Open Source Ecosystems

Setting Up a Multi-Node Spark Cluster Locally Using Docker and Docker Compose

This guide will walk you through setting up a multi-node Apache Spark cluster locally using Docker and Docker Compose. Follow the steps below to get started.

Prerequisites

Before starting, make sure you have the following software installed on your system:

Docker Desktop: Docker allows you to containerize applications. If you don’t have Docker Desktop installed, you can download and install it from the official Docker documentation: https://docs.docker.com/engine/install/

Docker Compose: Docker Compose is a tool for defining and running multi-container Docker applications. You can install Docker Compose following the instructions here: https://docs.docker.com/compose/install/

Note that Docker Desktop includes Docker Compose by default, so you might not need to install it separately if you have Docker Desktop.

Python 3: Python is required for running certain scripts. Download and install Python 3 from the official Python website: https://www.python.org/downloads/

Git: Git is needed for cloning repositories. Install Git from the official Git website: https://git-scm.com/downloads/

Setup instructions:

First, clone the repository that contains the Docker configuration for the Spark cluster::
```
https://github.com/Rishav273/spark-cluster-multi-node-setup.git
```
Change your working directory to the folder where the repository was cloned:
```
cd spark-cluster-multi-node-setup
```

Create a local virtual environment for installing all dependencies and activate it:

python -m venv venv # windows
venv\Scripts\activate # windows

python3 -m venv venv # macOS
source venv/bin/activate # macOS

Additional configurations:
- All secret keys, credentials, and other sensitive information should be stored in a dedicated secrets folder.
```
mkdir secrets
```
- This folder should be mounted to each container using Docker volumes, as specified in the docker- compose.yml file.
- In the config.py file present in the config sub-directory (in the scripts directory), paths for the bucket_name, files and service account file path will be given. These can be changed as required.
Install the necessary Python dependencies listed in the requirements.txt file::
```
pip install -r requirements.txt
```

Use Docker Compose to bring up the Spark cluster in detached mode. This will start all the containers defined in the docker-compose.yml file::

docker-compose up --build -d  # Run this command the first time to build and start the cluster.
docker-compose up -d          # Use this command to start the cluster after the initial build (not needed immediately after the first build since the cluster will already be running).
docker-compose stop           # Stop the running cluster.
docker-compose down           # Shut down and remove all containers in the cluster.

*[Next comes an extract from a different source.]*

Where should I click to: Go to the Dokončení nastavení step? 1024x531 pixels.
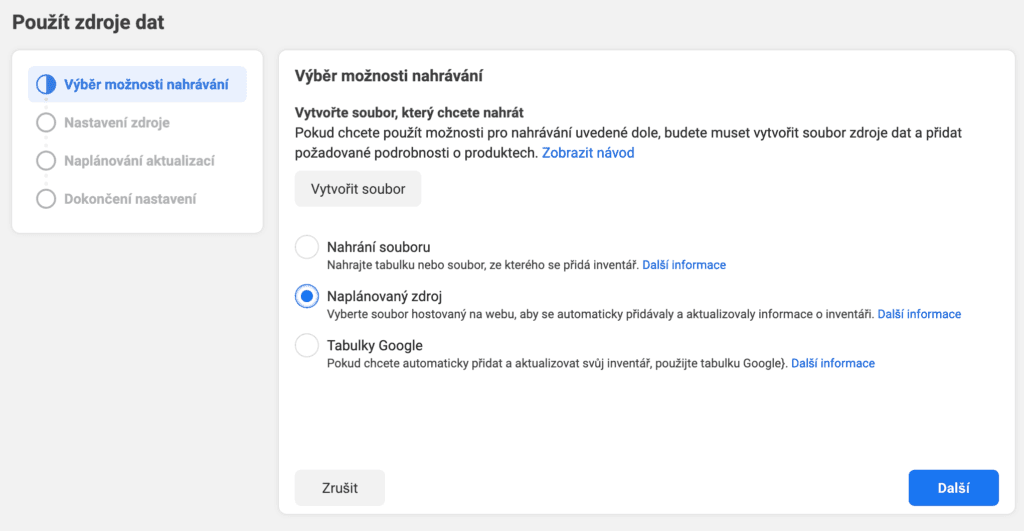pos(130,199)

The -d flag runs the containers in detached mode, meaning they will run in the background.

After starting the containers, verify that the Spark cluster is up and running by opening the Spark Web UI in your browser::
```
http://localhost:8080/
```
You should see the Spark master web interface, indicating that your multi-node Spark cluster is running correctly.

Note

In the scripts directory, there are Python scripts with PySpark code, including:

simple_spark_job.py -> A basic PySpark application that creates a dummy DataFrame and performs aggregations on it.
read_from_gcp.py -> An application that reads files from a Google Cloud Storage (GCS) bucket and performs aggregations on the data.

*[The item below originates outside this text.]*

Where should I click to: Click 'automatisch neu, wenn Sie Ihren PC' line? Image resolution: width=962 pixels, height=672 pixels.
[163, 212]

Additionally, custom scripts can be created and added to this directory as needed.

Run commands:

All run commands are available in the commands.sh file.

Cluster Configurations:

Changes to the cluster can be made by modifying the docker-compose.yml file. For instance, you can increase the number of workers by adding more instances of the worker configuration in the file.

Conclusion

You have successfully set up a multi-node Spark cluster locally using Docker and Docker Compose. You can now use this environment for simulating distributed data processing activities.